=== Records to process ===

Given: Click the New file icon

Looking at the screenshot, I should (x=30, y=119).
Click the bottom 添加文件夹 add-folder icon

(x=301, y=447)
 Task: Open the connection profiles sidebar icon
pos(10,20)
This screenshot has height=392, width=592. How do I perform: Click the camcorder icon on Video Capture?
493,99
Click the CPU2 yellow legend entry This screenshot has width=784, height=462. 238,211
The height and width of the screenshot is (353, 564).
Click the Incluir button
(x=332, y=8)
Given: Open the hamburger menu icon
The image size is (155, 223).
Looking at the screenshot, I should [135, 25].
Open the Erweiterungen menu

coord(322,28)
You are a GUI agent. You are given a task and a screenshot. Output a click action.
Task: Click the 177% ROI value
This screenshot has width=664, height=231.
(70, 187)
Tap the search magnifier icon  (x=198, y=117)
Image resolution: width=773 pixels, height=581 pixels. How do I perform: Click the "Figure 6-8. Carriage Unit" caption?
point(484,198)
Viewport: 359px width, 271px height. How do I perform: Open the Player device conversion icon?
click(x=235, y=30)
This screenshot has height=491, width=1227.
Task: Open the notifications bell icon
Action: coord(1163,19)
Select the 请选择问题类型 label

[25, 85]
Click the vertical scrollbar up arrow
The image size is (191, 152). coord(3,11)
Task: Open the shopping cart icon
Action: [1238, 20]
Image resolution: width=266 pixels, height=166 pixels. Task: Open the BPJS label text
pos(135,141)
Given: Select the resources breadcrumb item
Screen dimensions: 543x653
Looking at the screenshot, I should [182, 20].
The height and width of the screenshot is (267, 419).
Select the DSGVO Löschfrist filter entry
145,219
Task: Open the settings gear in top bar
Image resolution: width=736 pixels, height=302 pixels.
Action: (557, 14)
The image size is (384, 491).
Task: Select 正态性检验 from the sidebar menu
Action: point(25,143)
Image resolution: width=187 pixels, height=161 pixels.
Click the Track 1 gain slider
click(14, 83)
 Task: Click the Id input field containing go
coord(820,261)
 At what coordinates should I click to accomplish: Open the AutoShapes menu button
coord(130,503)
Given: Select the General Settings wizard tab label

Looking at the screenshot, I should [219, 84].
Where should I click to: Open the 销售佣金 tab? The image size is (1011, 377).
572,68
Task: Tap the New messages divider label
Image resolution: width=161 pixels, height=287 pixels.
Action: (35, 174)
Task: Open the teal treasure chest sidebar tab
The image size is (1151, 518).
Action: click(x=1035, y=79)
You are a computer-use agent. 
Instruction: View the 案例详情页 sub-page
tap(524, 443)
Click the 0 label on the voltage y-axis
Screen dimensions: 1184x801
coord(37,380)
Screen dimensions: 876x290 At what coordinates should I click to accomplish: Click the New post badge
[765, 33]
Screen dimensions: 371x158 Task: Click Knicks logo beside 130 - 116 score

===

### Work task
Copy exactly the lines that begin with the one containing "At what coordinates should I click to accomplish: Open" and continue to the end of the records, both included, and nothing more.

### Your solution
 At what coordinates should I click to accomplish: Open the AutoShapes menu button
coord(130,503)
Given: Select the General Settings wizard tab label

Looking at the screenshot, I should [219, 84].
Where should I click to: Open the 销售佣金 tab? The image size is (1011, 377).
572,68
Task: Tap the New messages divider label
Image resolution: width=161 pixels, height=287 pixels.
Action: (35, 174)
Task: Open the teal treasure chest sidebar tab
The image size is (1151, 518).
Action: click(x=1035, y=79)
You are a computer-use agent. 
Instruction: View the 案例详情页 sub-page
tap(524, 443)
Click the 0 label on the voltage y-axis
Screen dimensions: 1184x801
coord(37,380)
Screen dimensions: 876x290 At what coordinates should I click to accomplish: Click the New post badge
[765, 33]
Screen dimensions: 371x158 Task: Click Knicks logo beside 130 - 116 score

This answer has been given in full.